I stood up, setting my glass on the coffee table. It gleamed a soft, eldritch blue, lit by some source of light that wasn’t immediately obvious to the eye. I calmly walked to the door.
“I’m sorry if I disappointed you, but I really must be going now.”
I felt something then, as my back was turned to him. A gush of force. It was an odd sensation, but one that I was familiar with. The wall in front of me shook, as if someone had thrown an invisible couch at it. Perhaps that was exactly what had happened. The force didn’t hit me, however. I was immune.
“Some kind of shield, is that it?” Rostok fumed behind me. “I can’t be stopped so easily. I have a dozen objects in my vault, Draith. You can’t insult me like this—”
“Rostok,” I said, turning around with my pistol in my hand. It was at my side, aimed down at the carpet. But it was there, and my finger was on the trigger. “Let’s not have any unpleasantness. Please accept my apologies, but I don’t trust you. Don’t forget, you just sent Robert Townsend to the desert to meddle in my affairs, and he killed a man named Souza, one of my friends.”
“Friends? Are you talking about those crazy cultist rogues? Is that what this is about?

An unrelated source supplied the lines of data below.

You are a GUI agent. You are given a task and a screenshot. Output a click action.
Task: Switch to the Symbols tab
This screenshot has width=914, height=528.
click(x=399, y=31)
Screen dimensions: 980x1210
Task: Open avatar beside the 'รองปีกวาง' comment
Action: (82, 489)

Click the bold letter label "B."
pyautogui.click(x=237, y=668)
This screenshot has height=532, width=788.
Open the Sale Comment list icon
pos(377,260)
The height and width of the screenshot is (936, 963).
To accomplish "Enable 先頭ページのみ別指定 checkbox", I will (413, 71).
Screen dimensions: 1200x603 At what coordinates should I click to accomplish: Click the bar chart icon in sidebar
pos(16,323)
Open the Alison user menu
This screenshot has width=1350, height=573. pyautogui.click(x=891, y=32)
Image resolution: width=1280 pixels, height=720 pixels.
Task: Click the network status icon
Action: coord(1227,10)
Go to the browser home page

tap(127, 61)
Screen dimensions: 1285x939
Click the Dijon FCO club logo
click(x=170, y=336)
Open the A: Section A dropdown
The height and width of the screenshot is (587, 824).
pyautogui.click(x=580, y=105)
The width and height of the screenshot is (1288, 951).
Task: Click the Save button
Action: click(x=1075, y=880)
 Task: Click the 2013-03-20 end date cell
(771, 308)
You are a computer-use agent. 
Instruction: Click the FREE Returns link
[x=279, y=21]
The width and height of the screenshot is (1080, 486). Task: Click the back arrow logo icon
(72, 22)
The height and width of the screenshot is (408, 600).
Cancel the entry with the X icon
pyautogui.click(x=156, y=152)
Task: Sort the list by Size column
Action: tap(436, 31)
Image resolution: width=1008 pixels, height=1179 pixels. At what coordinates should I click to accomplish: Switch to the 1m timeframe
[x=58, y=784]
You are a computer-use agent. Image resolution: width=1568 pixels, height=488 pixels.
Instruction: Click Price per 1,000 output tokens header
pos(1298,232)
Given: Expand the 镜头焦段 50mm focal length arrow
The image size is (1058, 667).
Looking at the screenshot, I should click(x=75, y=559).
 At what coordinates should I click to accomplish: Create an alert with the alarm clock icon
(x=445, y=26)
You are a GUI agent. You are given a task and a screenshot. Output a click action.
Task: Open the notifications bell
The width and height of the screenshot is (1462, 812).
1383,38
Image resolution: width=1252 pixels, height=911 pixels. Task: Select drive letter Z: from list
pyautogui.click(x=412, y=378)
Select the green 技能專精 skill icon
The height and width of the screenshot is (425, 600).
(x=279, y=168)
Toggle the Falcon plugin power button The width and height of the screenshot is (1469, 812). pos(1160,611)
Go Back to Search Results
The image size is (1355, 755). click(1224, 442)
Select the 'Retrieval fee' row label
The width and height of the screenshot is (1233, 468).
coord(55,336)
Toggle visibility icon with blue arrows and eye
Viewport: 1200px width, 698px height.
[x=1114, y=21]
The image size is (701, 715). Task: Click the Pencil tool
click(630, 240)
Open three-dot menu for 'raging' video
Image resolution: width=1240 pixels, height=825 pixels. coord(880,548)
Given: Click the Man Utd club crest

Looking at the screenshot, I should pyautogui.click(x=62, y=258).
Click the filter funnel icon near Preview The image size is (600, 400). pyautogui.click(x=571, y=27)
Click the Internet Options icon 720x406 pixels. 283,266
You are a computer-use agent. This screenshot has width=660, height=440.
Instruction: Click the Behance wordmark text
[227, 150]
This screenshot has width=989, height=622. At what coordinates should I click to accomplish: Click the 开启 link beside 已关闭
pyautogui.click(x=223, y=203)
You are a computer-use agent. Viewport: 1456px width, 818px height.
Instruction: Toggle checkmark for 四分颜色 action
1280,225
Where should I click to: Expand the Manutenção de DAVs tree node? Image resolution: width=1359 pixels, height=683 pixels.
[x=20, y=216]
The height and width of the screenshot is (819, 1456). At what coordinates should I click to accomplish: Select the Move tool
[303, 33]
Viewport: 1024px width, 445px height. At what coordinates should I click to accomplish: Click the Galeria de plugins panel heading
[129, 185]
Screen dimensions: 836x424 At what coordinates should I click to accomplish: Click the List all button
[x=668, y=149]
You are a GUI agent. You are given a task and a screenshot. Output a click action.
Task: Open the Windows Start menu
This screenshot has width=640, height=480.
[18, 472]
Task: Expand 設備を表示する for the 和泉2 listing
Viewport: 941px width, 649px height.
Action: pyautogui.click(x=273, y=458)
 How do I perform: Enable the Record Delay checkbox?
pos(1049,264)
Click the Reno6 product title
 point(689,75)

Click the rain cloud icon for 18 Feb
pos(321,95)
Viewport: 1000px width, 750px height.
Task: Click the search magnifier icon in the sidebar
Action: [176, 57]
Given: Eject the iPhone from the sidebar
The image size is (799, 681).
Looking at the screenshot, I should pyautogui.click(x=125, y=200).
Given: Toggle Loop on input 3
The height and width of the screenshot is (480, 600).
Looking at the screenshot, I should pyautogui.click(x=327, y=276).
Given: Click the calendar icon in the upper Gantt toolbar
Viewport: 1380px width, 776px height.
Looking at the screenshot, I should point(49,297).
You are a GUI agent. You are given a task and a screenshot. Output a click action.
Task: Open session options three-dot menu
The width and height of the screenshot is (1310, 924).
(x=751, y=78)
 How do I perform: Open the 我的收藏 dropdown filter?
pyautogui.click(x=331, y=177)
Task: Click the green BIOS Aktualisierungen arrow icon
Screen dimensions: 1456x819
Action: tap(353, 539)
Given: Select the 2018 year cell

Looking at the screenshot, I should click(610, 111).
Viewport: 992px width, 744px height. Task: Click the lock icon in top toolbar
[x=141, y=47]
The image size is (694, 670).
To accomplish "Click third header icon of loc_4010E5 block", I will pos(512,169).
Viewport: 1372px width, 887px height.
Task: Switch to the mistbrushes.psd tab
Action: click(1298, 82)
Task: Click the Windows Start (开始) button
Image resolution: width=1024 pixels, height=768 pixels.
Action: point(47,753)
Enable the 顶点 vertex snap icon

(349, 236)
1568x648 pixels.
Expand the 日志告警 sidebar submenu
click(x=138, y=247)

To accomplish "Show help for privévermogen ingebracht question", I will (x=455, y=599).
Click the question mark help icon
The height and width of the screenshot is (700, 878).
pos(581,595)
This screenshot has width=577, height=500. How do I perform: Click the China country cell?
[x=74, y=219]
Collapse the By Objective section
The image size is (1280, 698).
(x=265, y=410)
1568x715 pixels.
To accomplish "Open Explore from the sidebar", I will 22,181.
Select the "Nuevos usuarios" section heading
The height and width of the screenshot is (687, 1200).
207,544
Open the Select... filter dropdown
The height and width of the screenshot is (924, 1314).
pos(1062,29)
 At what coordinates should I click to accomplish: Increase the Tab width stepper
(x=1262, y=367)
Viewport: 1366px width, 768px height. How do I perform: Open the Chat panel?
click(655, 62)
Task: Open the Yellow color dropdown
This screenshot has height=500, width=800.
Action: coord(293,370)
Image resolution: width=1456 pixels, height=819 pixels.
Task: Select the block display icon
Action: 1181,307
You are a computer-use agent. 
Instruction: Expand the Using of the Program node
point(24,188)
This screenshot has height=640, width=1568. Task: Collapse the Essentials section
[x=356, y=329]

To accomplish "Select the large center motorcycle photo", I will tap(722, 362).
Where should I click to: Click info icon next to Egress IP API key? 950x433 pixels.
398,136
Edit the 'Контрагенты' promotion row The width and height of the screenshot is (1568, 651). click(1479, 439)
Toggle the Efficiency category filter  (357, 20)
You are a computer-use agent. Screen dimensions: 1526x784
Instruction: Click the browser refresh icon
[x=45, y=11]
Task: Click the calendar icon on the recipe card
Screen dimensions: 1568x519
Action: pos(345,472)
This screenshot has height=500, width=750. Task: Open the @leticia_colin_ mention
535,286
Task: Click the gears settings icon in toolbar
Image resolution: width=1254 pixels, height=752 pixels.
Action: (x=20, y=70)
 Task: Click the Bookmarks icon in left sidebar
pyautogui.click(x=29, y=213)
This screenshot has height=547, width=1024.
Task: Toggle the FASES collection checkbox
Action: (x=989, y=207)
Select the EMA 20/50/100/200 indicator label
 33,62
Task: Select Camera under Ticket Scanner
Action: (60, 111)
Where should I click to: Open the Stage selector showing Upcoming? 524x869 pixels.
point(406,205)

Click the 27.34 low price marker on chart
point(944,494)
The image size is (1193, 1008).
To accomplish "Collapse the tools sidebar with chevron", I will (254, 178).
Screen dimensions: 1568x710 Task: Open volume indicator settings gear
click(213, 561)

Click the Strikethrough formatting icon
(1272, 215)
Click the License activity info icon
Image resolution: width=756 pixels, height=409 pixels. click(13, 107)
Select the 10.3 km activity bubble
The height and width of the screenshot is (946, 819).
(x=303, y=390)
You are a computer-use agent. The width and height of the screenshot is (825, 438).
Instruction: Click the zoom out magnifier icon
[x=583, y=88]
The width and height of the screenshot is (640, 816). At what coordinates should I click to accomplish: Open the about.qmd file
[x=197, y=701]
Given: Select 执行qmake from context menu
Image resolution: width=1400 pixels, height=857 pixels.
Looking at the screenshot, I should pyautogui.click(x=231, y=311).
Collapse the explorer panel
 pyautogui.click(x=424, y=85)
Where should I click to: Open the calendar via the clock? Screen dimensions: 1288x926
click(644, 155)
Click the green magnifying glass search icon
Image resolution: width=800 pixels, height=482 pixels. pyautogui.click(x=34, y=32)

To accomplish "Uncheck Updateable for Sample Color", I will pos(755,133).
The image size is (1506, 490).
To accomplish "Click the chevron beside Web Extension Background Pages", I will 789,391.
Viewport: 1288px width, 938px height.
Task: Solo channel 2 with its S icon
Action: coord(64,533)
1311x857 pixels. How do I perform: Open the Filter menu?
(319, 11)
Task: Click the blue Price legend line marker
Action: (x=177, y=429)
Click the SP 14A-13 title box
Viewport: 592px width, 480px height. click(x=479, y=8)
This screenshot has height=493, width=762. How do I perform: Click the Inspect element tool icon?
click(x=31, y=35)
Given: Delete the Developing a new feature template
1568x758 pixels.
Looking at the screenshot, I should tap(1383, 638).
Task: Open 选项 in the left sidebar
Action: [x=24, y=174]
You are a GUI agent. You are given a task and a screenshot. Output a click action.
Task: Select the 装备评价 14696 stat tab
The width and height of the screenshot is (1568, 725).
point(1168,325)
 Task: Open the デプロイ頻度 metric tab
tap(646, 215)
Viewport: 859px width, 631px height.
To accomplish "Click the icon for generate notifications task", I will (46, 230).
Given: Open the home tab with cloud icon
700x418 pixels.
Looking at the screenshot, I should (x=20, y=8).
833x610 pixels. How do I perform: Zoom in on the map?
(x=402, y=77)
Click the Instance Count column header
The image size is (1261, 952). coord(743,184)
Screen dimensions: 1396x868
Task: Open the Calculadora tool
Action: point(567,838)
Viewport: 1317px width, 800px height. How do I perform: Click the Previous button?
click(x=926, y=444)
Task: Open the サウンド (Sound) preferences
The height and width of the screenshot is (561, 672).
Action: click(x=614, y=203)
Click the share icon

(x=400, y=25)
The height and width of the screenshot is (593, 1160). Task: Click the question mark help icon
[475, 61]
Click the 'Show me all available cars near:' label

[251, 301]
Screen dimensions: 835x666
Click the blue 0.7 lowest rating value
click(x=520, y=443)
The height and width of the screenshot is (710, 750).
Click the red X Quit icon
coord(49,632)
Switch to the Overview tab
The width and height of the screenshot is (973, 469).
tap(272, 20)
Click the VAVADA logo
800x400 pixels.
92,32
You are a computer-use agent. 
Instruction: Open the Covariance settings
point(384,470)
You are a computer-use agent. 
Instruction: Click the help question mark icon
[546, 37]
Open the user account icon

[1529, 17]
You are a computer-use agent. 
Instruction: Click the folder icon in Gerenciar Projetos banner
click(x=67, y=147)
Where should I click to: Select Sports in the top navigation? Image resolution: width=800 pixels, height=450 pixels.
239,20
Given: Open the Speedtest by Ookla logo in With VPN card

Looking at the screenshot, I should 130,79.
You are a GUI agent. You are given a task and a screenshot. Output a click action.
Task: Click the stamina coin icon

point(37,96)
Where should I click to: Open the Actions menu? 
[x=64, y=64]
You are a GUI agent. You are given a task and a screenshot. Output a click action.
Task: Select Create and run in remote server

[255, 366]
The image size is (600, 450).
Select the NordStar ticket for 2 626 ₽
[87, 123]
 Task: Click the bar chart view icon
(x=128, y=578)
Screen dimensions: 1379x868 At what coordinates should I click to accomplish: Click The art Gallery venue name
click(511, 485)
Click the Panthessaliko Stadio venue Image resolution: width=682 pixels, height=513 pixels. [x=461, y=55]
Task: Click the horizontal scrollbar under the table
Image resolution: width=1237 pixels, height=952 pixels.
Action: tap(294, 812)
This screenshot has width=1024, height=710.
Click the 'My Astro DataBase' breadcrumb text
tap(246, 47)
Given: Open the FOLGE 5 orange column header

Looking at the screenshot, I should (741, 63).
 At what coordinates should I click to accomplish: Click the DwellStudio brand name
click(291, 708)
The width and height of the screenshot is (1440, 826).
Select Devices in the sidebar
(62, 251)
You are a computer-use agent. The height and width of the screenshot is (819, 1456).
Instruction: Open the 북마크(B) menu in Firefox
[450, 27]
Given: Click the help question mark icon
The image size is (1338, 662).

You might as well call things crawling under rocks in the desert your friends, Draith. They have many similar qualities.”
I slipped on my shades and forced the office door open. It had been locked, of course. I gave it an extra hard twist so the tumblers would never go back together properly. They would have to replace the entire mechanism.
“We’ll meet again,” I said, intending to step out of his office.
Rostok didn’t shout, nor did he send any of his minions after me. Instead, he spoke calmly.
“All right, Draith,” Rostok said behind me in the gloom. “I respect a man who can turn his back on me and live. What do you want to come work for me?”
“To work for the entire Community, you mean?” I asked. I glanced back, but I could no longer see him. I wondered what he must look like with the lights on.
“If you want it that way. But you’ll take your missions from me.”
I turned toward him. Standing in the office doorway, I was silhouetted by the relative glare coming in from the lobby area.
“I want peace between the rogues and the Community. Stop kicking us around. And I want war between the Community and the Gray Men.”
“Is that all?” Rostok asked incredulously.
“Well, that might be overstating it. What I want is to strike the Gray Men and take out the machine that allows them to come to our version of this universe. I want your help and your blessing to perform this mission. That’s my price.”